Zero-setup option: Click the Colab badge above. The notebook handles all installation automatically.

Local setup:

# PyTorch CPU (torchax handles the accelerator via JAX)
pip install torch --index-url https://download.pytorch.org/whl/cpu

# JAX + all training dependencies in a single pip call
pip install -U 'jax[tpu]' torchax transformers flax peft datasets optax   # TPU
# pip install -U 'jax[cuda12]' torchax transformers flax peft datasets optax  # GPU

Colab note: The notebook installs packages and automatically restarts the runtime, since Colab pre-loads an older JAX that stays cached in memory until restart.

Key Concepts for Training

Before writing code, let's understand the four concepts that make torchax training work.
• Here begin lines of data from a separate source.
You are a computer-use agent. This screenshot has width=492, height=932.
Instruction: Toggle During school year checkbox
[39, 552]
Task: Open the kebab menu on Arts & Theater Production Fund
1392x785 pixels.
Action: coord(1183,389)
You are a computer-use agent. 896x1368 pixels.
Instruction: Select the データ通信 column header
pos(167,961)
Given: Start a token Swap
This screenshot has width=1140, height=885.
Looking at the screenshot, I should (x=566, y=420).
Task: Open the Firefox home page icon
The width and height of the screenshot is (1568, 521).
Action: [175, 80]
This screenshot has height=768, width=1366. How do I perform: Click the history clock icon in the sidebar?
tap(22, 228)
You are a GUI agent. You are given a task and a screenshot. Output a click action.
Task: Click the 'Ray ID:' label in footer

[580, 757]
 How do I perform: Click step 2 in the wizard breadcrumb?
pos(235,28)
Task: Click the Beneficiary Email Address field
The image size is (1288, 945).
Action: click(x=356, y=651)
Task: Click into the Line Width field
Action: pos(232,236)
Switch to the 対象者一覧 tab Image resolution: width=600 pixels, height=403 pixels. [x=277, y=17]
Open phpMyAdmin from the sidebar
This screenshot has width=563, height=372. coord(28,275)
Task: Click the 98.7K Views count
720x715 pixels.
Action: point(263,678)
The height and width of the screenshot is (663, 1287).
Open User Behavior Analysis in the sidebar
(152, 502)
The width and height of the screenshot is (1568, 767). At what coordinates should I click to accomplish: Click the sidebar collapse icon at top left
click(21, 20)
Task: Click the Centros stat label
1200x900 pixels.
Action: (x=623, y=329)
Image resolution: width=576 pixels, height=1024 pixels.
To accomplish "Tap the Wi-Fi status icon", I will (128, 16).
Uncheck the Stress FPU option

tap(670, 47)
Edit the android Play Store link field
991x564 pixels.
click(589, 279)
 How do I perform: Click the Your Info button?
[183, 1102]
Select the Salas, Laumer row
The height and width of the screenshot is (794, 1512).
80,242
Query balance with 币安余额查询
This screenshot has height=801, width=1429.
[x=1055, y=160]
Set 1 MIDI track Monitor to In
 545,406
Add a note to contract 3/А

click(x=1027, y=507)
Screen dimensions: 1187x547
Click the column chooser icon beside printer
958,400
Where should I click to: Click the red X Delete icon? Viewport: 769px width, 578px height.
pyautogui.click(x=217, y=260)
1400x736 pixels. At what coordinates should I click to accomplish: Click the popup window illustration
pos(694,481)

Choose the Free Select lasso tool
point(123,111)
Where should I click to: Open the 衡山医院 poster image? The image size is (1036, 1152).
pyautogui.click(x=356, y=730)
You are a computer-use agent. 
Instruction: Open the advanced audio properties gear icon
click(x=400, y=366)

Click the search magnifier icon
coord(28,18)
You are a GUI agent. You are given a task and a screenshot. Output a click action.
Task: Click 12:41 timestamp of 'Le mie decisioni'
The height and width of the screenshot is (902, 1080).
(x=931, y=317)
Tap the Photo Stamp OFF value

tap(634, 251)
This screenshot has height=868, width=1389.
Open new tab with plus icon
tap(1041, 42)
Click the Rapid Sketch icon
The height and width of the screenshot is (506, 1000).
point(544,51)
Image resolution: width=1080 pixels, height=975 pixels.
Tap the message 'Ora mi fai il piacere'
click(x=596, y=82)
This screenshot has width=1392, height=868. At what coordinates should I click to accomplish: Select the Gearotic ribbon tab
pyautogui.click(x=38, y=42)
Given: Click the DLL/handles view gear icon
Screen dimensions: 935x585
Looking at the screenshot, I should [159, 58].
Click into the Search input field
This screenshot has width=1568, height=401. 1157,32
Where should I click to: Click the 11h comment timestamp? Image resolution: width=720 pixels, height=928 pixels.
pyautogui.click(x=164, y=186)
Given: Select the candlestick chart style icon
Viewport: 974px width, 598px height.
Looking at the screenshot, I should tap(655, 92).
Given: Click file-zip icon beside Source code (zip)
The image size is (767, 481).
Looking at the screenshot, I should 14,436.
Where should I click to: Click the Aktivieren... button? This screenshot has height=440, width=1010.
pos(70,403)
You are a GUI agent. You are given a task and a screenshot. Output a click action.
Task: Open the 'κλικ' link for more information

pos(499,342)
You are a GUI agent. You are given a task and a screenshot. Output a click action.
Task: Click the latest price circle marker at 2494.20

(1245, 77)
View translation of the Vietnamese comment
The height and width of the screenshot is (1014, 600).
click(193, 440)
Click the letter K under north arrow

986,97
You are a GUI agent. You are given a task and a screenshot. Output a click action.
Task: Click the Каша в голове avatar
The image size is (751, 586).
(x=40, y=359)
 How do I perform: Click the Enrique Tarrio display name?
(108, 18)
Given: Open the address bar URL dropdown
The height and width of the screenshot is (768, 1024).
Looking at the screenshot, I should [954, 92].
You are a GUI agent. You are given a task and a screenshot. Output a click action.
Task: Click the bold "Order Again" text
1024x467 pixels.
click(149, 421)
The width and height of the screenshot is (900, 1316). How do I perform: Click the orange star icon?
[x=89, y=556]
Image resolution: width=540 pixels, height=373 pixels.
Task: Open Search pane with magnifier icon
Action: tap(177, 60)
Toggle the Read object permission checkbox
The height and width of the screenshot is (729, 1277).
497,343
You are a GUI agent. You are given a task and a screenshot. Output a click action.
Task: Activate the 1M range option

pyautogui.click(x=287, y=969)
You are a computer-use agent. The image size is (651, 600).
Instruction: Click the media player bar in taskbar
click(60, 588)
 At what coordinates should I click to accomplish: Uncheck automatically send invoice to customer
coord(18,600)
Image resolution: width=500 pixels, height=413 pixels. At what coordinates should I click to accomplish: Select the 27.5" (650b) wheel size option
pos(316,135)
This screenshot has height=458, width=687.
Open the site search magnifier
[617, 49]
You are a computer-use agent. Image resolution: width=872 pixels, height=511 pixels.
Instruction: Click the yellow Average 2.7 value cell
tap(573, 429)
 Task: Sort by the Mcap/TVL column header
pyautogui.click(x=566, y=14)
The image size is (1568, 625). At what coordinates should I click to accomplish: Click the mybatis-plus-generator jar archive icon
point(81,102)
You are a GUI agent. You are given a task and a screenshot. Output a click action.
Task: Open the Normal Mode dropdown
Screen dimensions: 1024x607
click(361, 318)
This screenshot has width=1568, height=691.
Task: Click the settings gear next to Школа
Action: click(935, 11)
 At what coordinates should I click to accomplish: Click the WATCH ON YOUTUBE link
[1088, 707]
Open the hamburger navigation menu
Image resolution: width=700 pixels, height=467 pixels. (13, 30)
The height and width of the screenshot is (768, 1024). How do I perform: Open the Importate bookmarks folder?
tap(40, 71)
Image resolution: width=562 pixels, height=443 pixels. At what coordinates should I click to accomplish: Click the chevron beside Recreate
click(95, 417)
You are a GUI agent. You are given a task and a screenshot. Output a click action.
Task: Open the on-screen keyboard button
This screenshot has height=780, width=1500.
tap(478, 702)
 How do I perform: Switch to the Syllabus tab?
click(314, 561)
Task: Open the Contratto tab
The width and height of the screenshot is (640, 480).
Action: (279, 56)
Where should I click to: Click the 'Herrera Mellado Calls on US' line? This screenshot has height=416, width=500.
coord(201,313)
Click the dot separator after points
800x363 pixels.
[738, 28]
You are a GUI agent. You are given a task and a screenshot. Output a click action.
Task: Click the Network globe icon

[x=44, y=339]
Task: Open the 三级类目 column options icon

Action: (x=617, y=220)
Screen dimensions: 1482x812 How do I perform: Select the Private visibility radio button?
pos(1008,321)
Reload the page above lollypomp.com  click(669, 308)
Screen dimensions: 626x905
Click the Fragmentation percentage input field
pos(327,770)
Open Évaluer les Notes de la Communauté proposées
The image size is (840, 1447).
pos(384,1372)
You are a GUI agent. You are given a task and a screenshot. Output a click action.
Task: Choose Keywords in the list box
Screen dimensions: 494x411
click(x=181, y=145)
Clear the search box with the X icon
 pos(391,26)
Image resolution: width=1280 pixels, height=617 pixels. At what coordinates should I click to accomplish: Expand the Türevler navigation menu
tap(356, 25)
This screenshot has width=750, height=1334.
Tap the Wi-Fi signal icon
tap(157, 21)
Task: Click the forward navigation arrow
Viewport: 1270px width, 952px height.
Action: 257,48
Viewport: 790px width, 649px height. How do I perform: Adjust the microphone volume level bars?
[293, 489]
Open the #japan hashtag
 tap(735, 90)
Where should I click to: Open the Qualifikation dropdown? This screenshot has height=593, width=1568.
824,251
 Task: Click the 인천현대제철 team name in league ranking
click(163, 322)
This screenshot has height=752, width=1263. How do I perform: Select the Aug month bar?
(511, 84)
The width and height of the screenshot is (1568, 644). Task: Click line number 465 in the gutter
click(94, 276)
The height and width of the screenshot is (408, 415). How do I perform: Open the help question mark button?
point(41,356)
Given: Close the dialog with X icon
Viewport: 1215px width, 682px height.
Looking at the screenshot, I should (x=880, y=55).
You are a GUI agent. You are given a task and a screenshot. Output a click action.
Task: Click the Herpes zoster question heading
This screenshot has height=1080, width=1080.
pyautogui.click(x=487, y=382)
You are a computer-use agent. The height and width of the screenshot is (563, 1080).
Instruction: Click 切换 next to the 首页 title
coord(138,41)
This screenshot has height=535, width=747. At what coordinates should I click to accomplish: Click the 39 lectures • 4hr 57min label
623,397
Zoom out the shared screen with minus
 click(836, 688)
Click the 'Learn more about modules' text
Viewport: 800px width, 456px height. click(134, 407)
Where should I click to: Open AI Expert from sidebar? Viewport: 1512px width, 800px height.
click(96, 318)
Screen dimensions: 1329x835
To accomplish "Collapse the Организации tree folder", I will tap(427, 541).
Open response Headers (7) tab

1. Param/Buffer Separation

JAX's jax.value_and_grad needs to know which inputs to differentiate. In standard PyTorch, the model owns its weights. In torchax training, we explicitly separate:

params — trainable parameters (get gradients)
buffers — everything else (frozen weights, running stats, constants)

params = {n: p for n, p in model.named_parameters() if p.requires_grad}
frozen = {n: p for n, p in model.named_parameters() if not p.requires_grad}
buffers = dict(model.named_buffers())
buffers.update(frozen)

For LoRA, params contains only the tiny adapter weights (~0.5% of the model). For full fine-tuning, it contains everything.

2. optax Optimizers

Unlike PyTorch optimizers (which carry hidden mutable state), optax optimizers are pure functions:

# PyTorch: hidden state inside optimizer
optimizer.step()

# optax: explicit state, no hidden pockets
updates, new_opt_state = optimizer.update(grads, opt_state, params)
new_params = optax.apply_updates(params, updates)

This functional design means the optimizer state is just another pytree that flows through the training step — perfect for jax.jit.

3. make_train_step

torchax.train.make_train_step() is the central API. It composes three pieces into a single JIT-compilable function:

model_fn — a pure function: (weights, buffers, batch) → output
loss_fn — extracts the scalar loss: (output, labels) → loss
optimizer — an optax optimizer

The result is step_fn(params, buffers, opt_state, batch, labels) → (loss, new_params, new_opt_state).

Under the hood, this uses jax.value_and_grad for efficient gradient computation and optax.apply_updates for weight updates — all compiled into a single XLA program.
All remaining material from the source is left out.